Updating The Question Of Motive

Yesterday, my wife and I had a great time relaxing with several members of the St Mary's vestry at a holiday party. Naturally, current events were part of the discussion, and this year, there was at least some reason to be upbeat.

My wife has always compared the St Mary's situation to an onion; there's always another layer of conspiracy to unpeel. However, I'm beginning to see a consensus among the vestry that the core agenda for the squatters was, at least from the formation of the Patrimony of the Primate in late 2010 and the parish's vote to enter it in February 2011, to seize the parish on behalf of the ACA, demolish the existing church and commercial buildings, and sell the entire property for a luxury condo project. It's worth pointing out that this is exactly what the Episcopal Diocese of Los Angeles intends to do to monetize the property of St James the Great Newport Beach, with the important difference that the Episcopal diocese holds title to that property and is entitled to do this.

Once the parish on the whole began to recognize that something disturbing was going on in late 2011, there was no possibility that the dissident group around Mrs Bush was going to elect anything like a vestry majority to do this. In fact, all of Mrs Bush's key allies had termed off the vestry by the February 2012 parish general meeting and were ineligible to succeed themselves. The parish majority caucused informally for the February meeting by identifying vestry candidates they felt would be most likely to support progress into the Ordinariate. Mrs Bush herself, newly eligible to serve on the vestry, was the only one of the dissidents to get enough votes to be elected to the new vestry, largely because she had carefully concealed her role among the plotters. However, her election wasn't enough to change the parish's course.

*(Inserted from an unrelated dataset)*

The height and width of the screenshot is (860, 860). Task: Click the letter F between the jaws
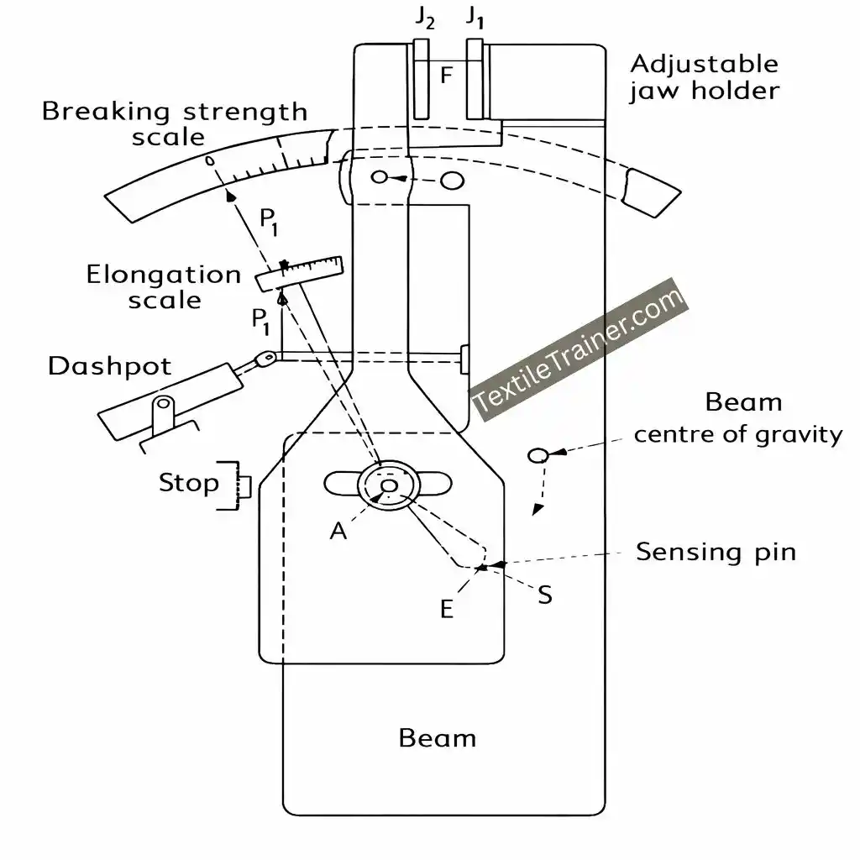pos(447,76)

Every subsequent action by the Bush group, Anthony Morello, and the ACA bishops is consistent with an ultimate goal of seizing the parish, shutting it down, and selling the property, against the wishes of a parish supermajority and the duly elected wardens and vestry, as well as the rector, who hold actual title to the property. The main benefit from such a sale, which would probably gross something in the $10 million order of magnitude, would be to the ACA, which would then have something to offer for a merger with the APA. (It's worth noting that this merger, seriously mooted in 2012, is according to Presiding Bishop Marsh now "elusive".) However, the sale would be subject to a commercial realtor's commission, higher than a residential commission. Not by coincidence, a realtor was added to the squatter central committee following the 2012 seizure; he had not been active in the parish before it.

The sale would probably be accompanied by not just a commission, but assorted lagniappes, tips, "consulting fees", and whatever else to key members of the squatter group. A vestry member tells me that his contacts among the Freemasons tell him a key lieutenant among the squatters has not paid his lodge dues for half a dozen years, suggesting that whatever scraps from the deal that might fall his way could be put to good use.

The key problem is that the squatters do not have title to the property and are now on the verge of being evicted. My wife thinks that their strategy has been to gain title to the property through adverse possession, occupying the property as if they were the owner for a specified period of time. They expected to drive the vestry from the property, appoint an illegal vestry of their own, hold services, and function as though they were a real parish, but only long enough to establish adverse possession. They brought a lawsuit for civil theft against Fr Kelley with the intent of frightening him away; this lawsuit is expected to be dismissed with other related Rector, Wardens, and Vestry cases at a hearing on January 8, 2016.